Arthur Tress (Nov. 24, 1940- ) is one of the most renowned and innovative photographers of his generation, which includes such noted photographers as Duane Michals, Ralph Gibson, and Jerry Uelsmann. Often staging or directing work, or repurposing found materials or scenes in an inventively subjective manner, Tress’s work is rich with implication and fantasy. Impeccably composed, the photographs appeal to our curiosity and our imagination. Constantly exploring the worlds around him, Tress continues as one of photography’s most singular and consistently original practitioners. Whether photographing skaters and their skate parks, views of Morro Rock on California’s Central Coast, or exploring the spontaneous theater of the found detritus along any sidewalk, all the world is open to investigation by Tress and his camera.

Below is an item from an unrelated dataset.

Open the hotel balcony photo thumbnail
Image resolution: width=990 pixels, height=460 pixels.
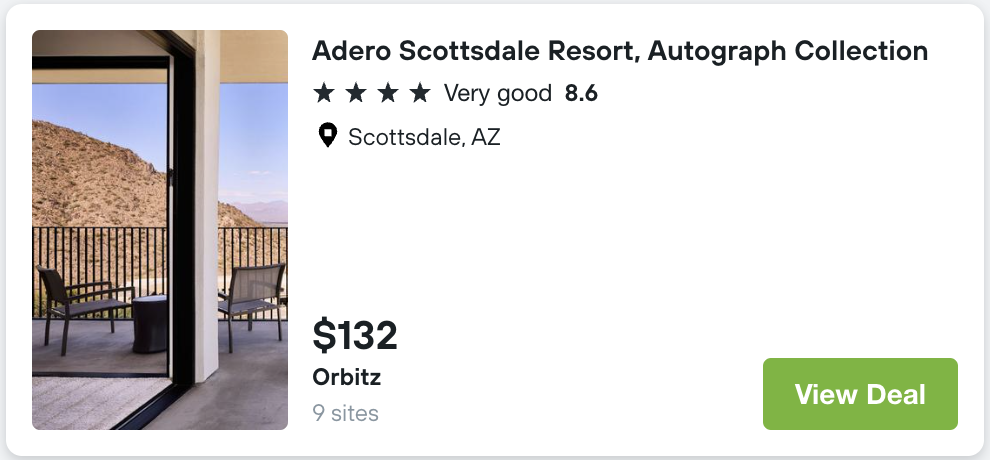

Born in Brooklyn in 1940, Tress began his photography career as a teenager, photographing the dilapidated buildings and denizens of Coney Island. He attended Bard College, studying art and art history, as well as world culture and philosophy (under Heinrich Blücher). After graduation Tress moved to Paris and attended film school, followed by travels through Europe, Egypt, Japan, India and Mexico. Returning to New York City in 1968 he pursued a career as a professional photographer and had his first one-person exhibition, “Appalachia-People and Places,” at the Smithsonian Institute and the Sierra Gallery (New York City). He then worked as a documentary photographer for V.I.S.T.A. from 1969-1970. A commission from the New York State Council on the Arts allowed Tress to produce Open space in the inner city; ecology and the urban environment (1971). His book, The Dream collector (1972), with staged photographic works based on his interviews with children and reenactments of their dreams is now considered a classic in the photobook literature. With Theater of the mind (1976) Tress moved to adult fantasies and began a period of overtly erotic work. In Facing up (1980), Tress moved to openly gay photographic fantasies.

His major retrospective “Talisman” traveled from 1986-1988, opening at the Photography Gallery in London and then moving to the Museum of Modern Art, Oxford, Frankfurter Kunstverein, Frankfort, and the Musee de la Photographie, Charleroi, Belgium. In 2001 the Corcoran Gallery of Art featured a retrospective of his work entitled “Arthur Tress: Fantastic Voyage: Photographs 1956-2000” which examined his long and varied career. Receiving a Lucie Award for Achievement in Fine Art photography in 2012, Tress’s works are widely exhibited and published. The 2¼ format continues to be his format of choice, his Hasselblad his constant companion.